Was this the first marriage? Of course. God told the couple to be fruitful and multiply. And they did. Adam had relations with Eve and she bore a son. Then she bore another, and so on. When the subject of marriage and divorce is raised with Jesus, he referred to this first “marriage” (Mark 10:1-9). And in the process he made several points that make it clear he was referring not only the first marriage, but the Creator’s intention in marriage.

Jesus’ first point is that Moses’ law allowing divorce was given as a concession to humankind for their hardness of heart, and was not the first word regarding divorce. God’s was. In other words, the remedy for a marital problem was not the first teaching point on marriage from God. The first thing was the Creator’s design and intent. And that was, “the man should leave father and mother and be joined to his wife.” The joining was good: Genesis states it and Jesus underscores it.

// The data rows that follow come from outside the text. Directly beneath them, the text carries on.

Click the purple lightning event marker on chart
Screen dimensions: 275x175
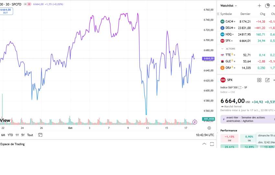pos(195,122)
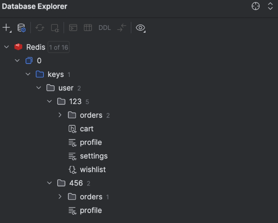The image size is (278, 223).
Task: Select the settings key under 123
Action: 93,156
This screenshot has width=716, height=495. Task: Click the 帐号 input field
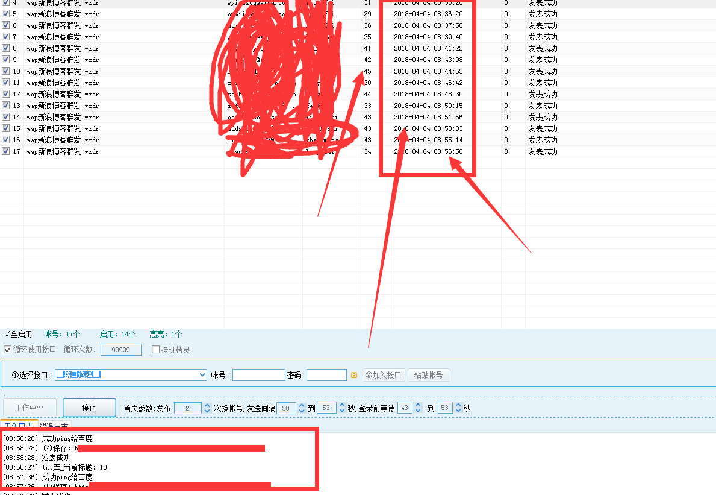pos(258,375)
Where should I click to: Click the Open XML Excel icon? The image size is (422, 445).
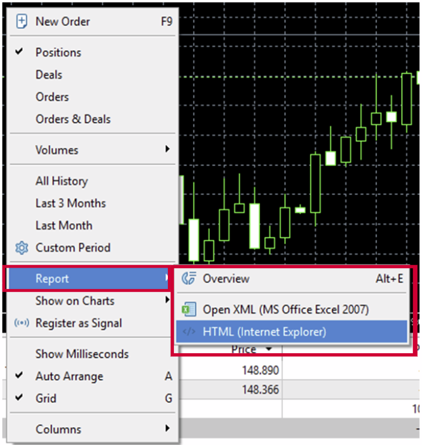[x=189, y=309]
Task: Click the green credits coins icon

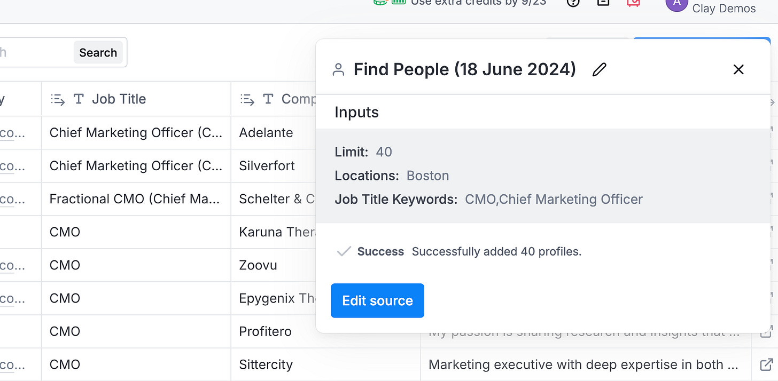Action: click(380, 2)
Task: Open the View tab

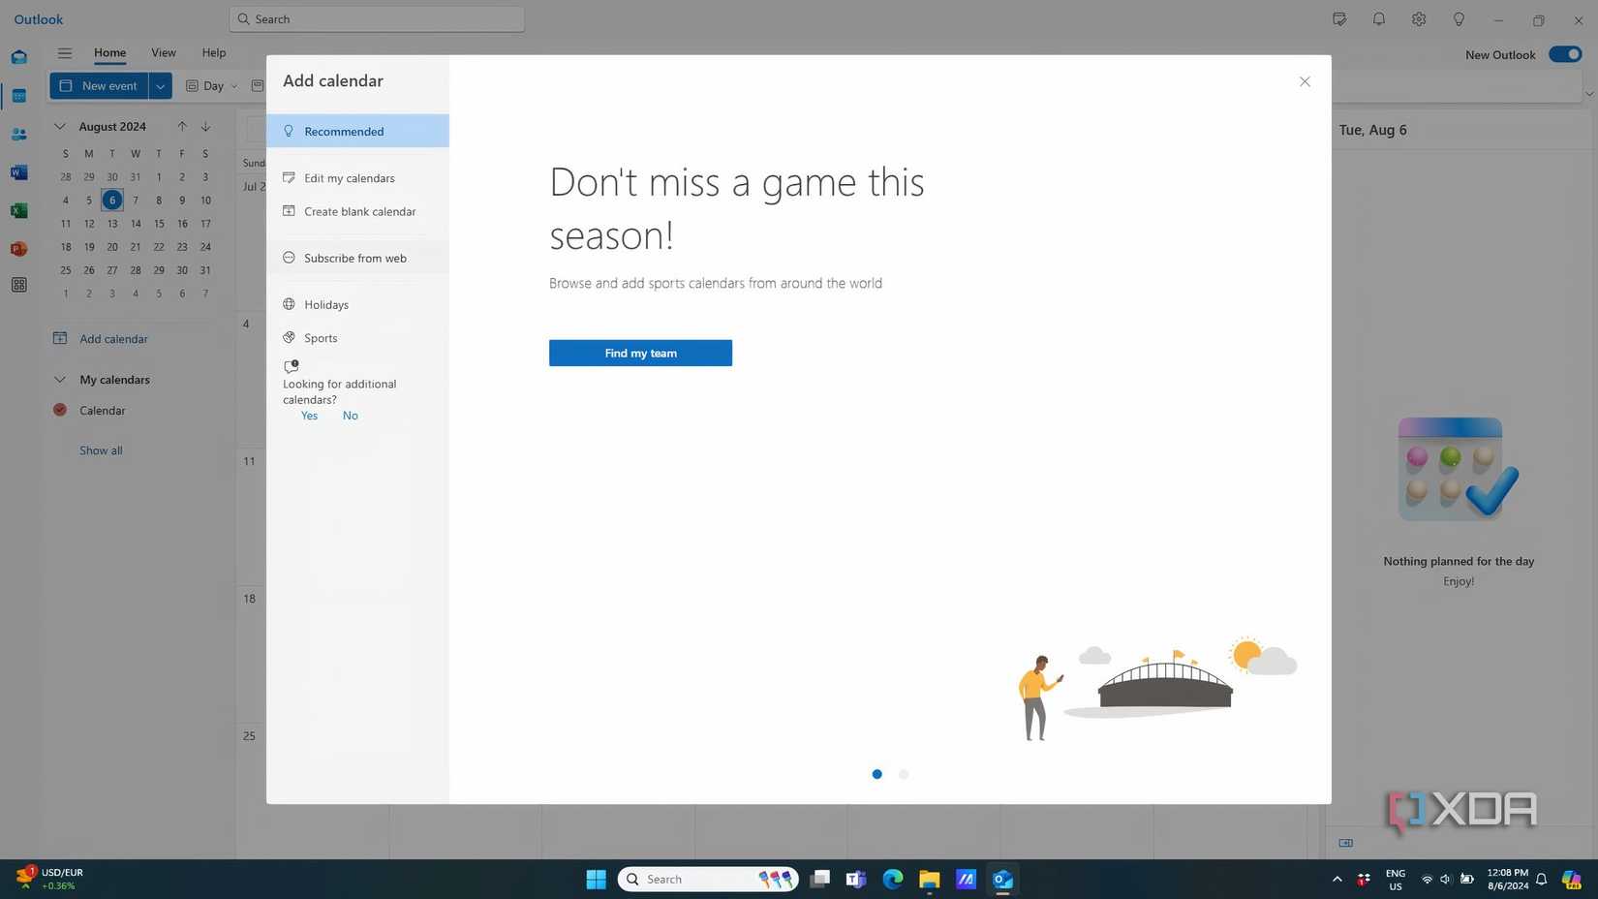Action: (x=163, y=53)
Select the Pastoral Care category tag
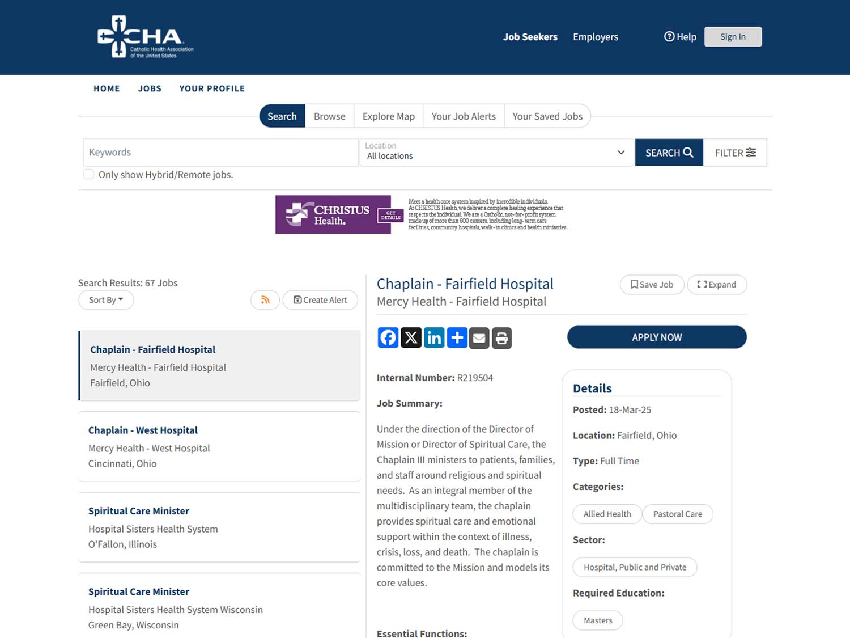This screenshot has width=850, height=638. click(x=677, y=514)
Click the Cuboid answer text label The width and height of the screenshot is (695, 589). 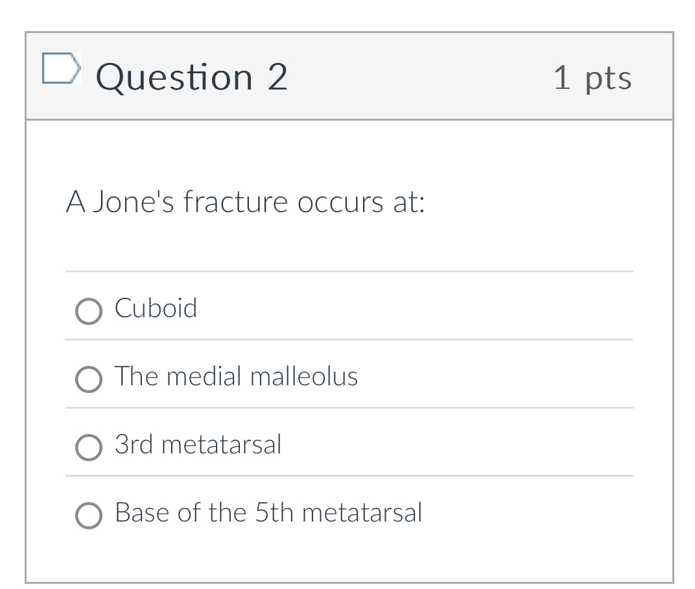click(x=156, y=309)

Jesus underscored also the physical joining of the two bodies: The two become one flesh. It is clear from this that the separation occurring in divorce is a tearing apart of a body. (One of the prophets later cries out that “God hates divorce”.)

Finally Jesus warns that no human being should separate that which God has thus joined. God joins in marriage a man and a woman, and those who work to tear that apart should take warning. (Of course we all do our part to tear marriages apart, some by more covert means, yet still destructive. Only by God’s grace and mercy can our participation be rectified.)

It is really not a complicated matter. The Bible testifies that God made them at the beginning - male and female – and He made them in His image. The animals are not in his image. Humans are. And, incidentally, the animals understand by instinct, that male goes with female. Evan botanical life gets it. No confusion there.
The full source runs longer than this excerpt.